This file contains hints for resolving the 'FreeWare' version of Evocation.
The ‘ShareWare’ version ends with the evocation and solution of the first of the three thinkers: easy to say, you'll say, but now let's see how to proceed:
•HINT 1• At the beginning of the adventure, you'll find a letter in the inventory that the Master entrusts you with, certain that you'll deliver it when the Messenger arrives. Without letting yourself be found out, so as not to be caught in the act, go into the Villa and open the letter.
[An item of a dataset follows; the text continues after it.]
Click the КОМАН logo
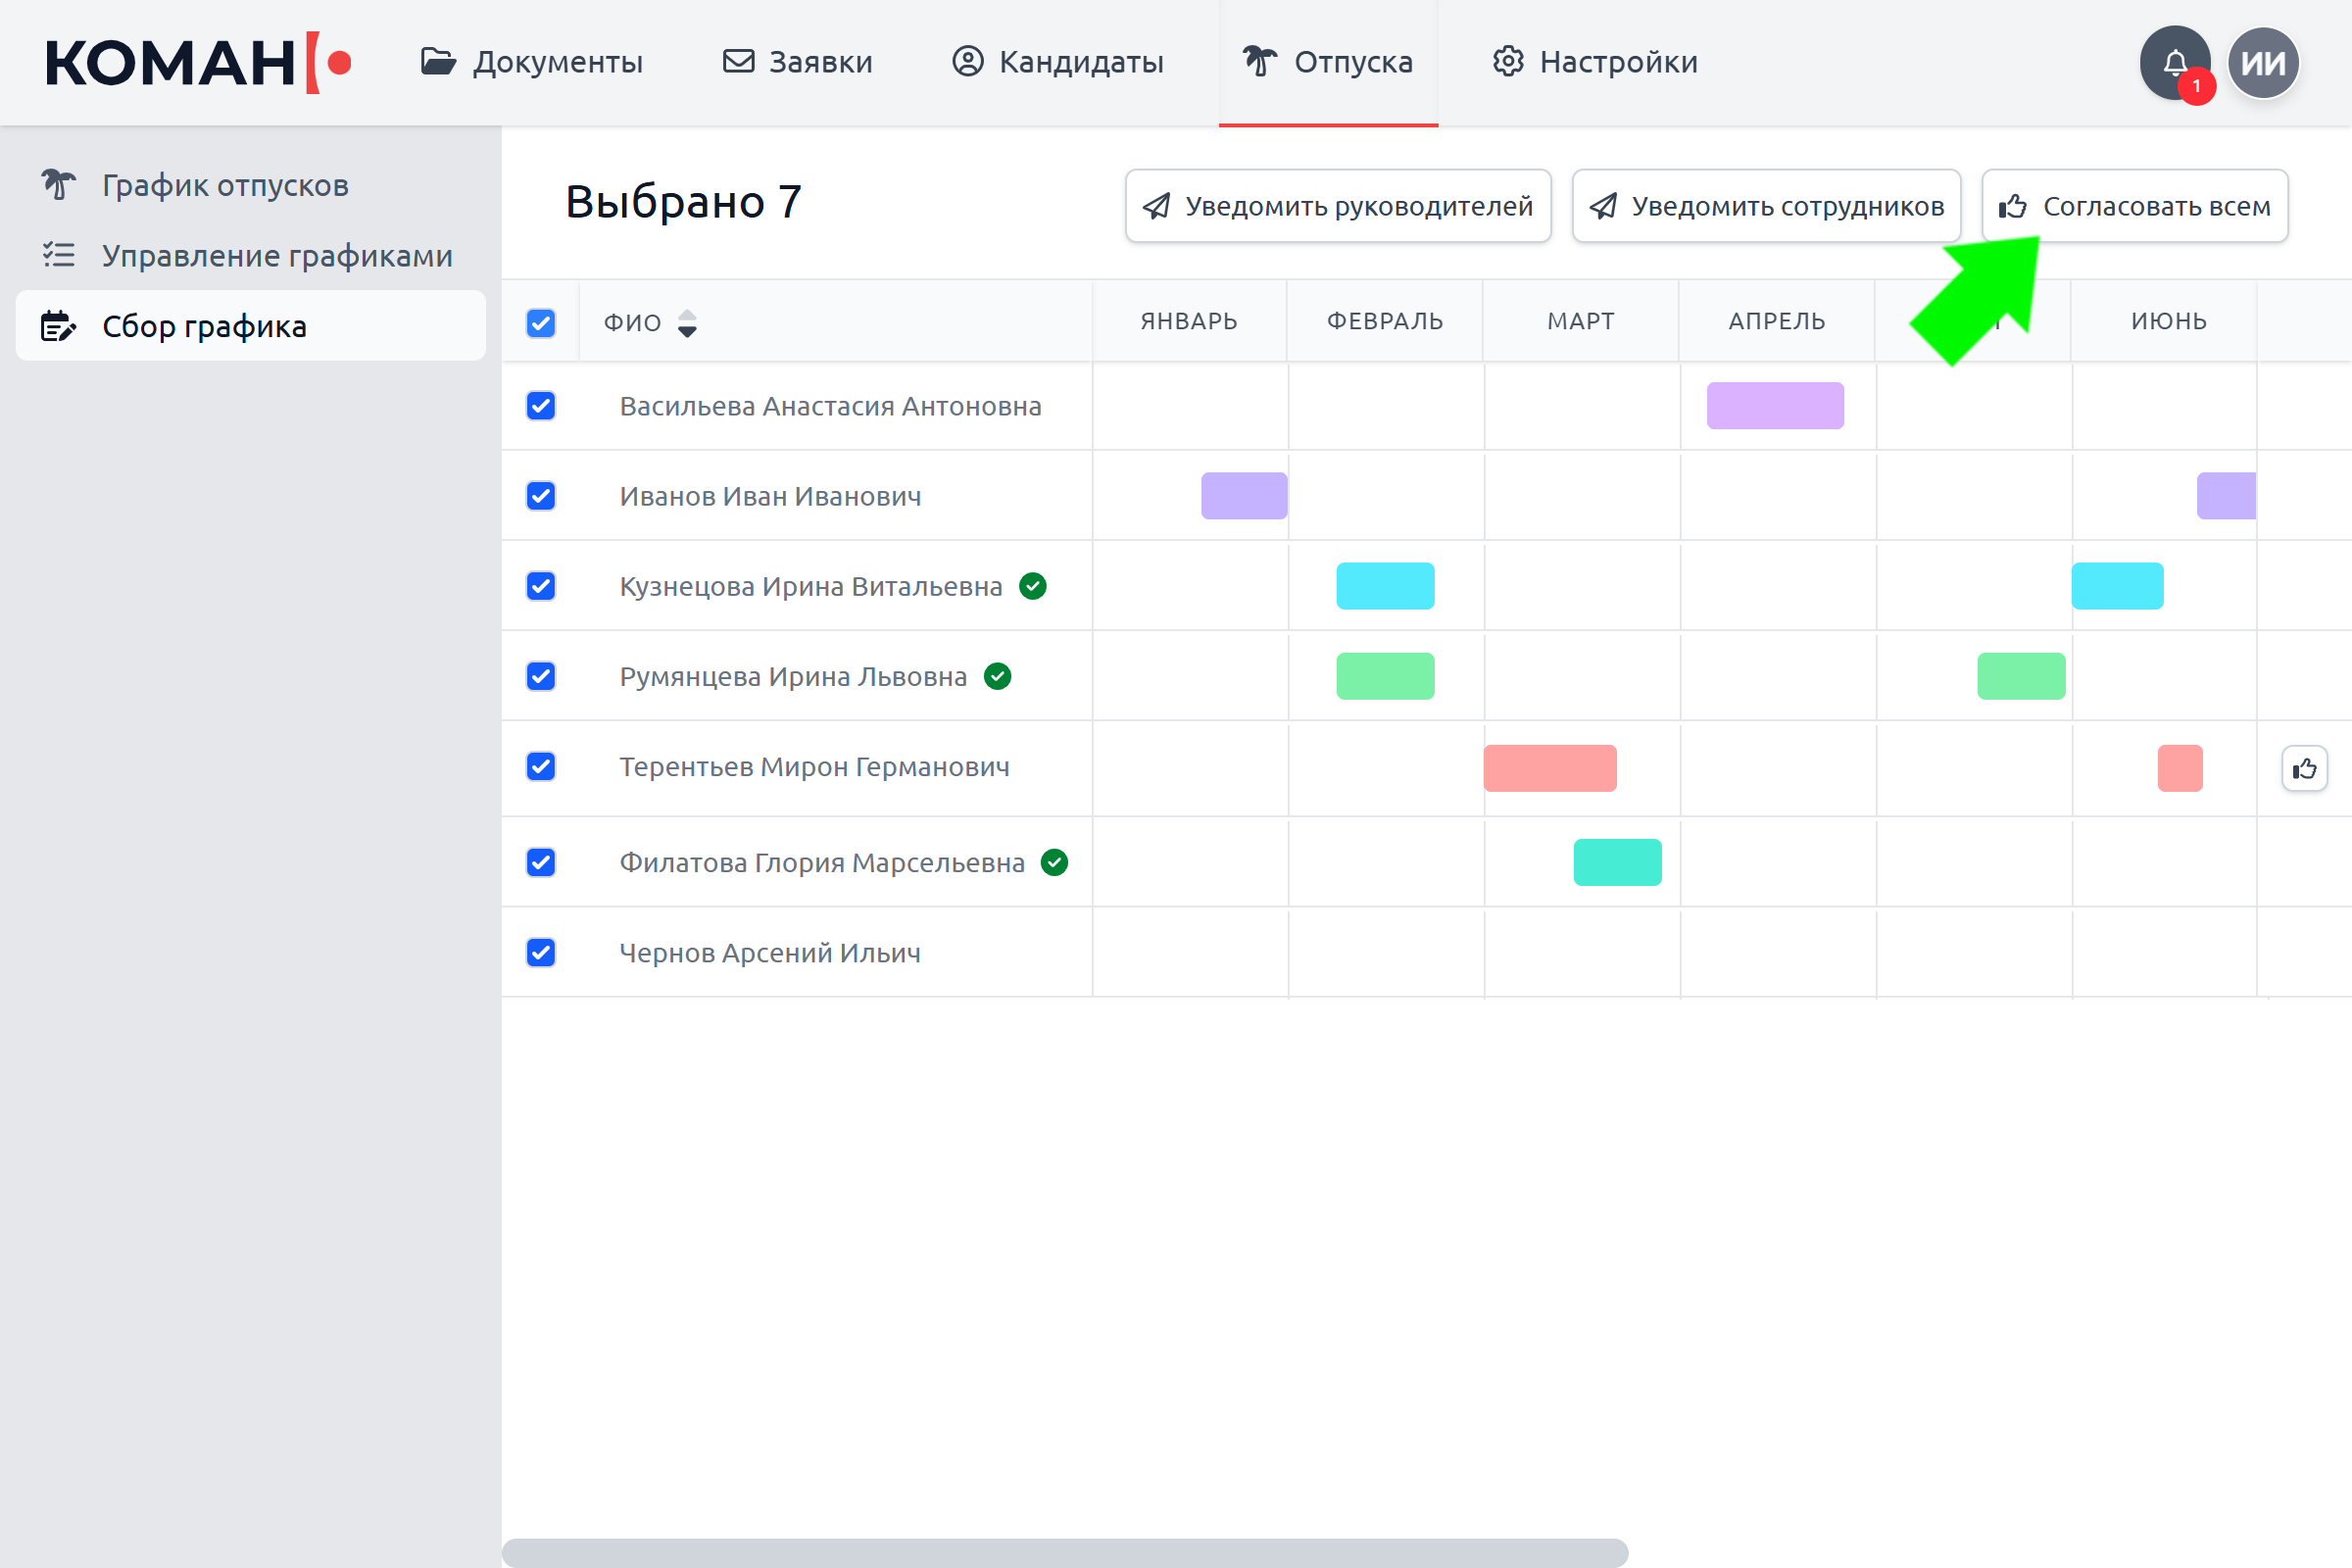pos(199,63)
Together with the sheet on which the Master has written his sweet and mysterious thoughts to his Sorceress friend, you'll find a mysterious place card with three numbers on it: "4-4-7".
•HINT 2• In long gone times, documents filed in the archives were numbered and catalogued by position, and the first obstacle consists in finding the book indicated by the place card. Use the place card on the bookshelf in the archive and you will enter into possession of the first book, the book of Being.
•HINT 3• Having resolved the first enigma, let's try to take the engraved table situated in the Room of Art. The table that shows an spell is jealously guarded by the sacred fire of the oracle of Zeus. Since the protagonist refuses to repeat the exploits of Mucius Scevola will never put his hand on the fire, you will thus have to help him by taking the poker by the fire-place. Now use the poker on the table and you will have thus resolved this simple enigma.
•HINT 4• Woe betide you if you read the spell on the table of the indoor lightening bolt - many of you already know this. When leaving the villa, remember to pick up a piece of wood that you'll find inside the fire-place in the dining room.
•HINT 5• Leave the table and the piece of wood on the floor and evoke the spell by dragging the magic table onto the mouth. The lightening bolt evoked will fall right in front of the protagonist and will ignite the piece of wood. Having resolved the most difficult step (don't get too mad with us!), all you have to do is light the fire in the fire-place, using the burning piece of wood on the wood in the fire-place.
•HINT 6• Projected into the first vision, talking to the thinker, we can sense that Heraclitean has no intention of teaching us unless we use the book of Being. Having realized that we have read his book, Heraclitean puts us to the test by making a world materialise, wrapped in a red flame "... if you claim to have read my book, try and put out this eternal flame!".
•HINT 7• According to Heraclitean, nothing dies and everything becomes, transforms itself, everything originates from the eternal fire (as he says in his book). The fire that surrounds the world can never be put out; to pass the test, you'll need to use the red world on the blue flame and the world will transform itself. The vision disappears and, in the first niche, the stone statue of Heraclitean materialises and the first part of the knowledge is now ours. New things appear in the villa; our more open view of the world allows us to proceed towards the much sighed-over challenge with the Master.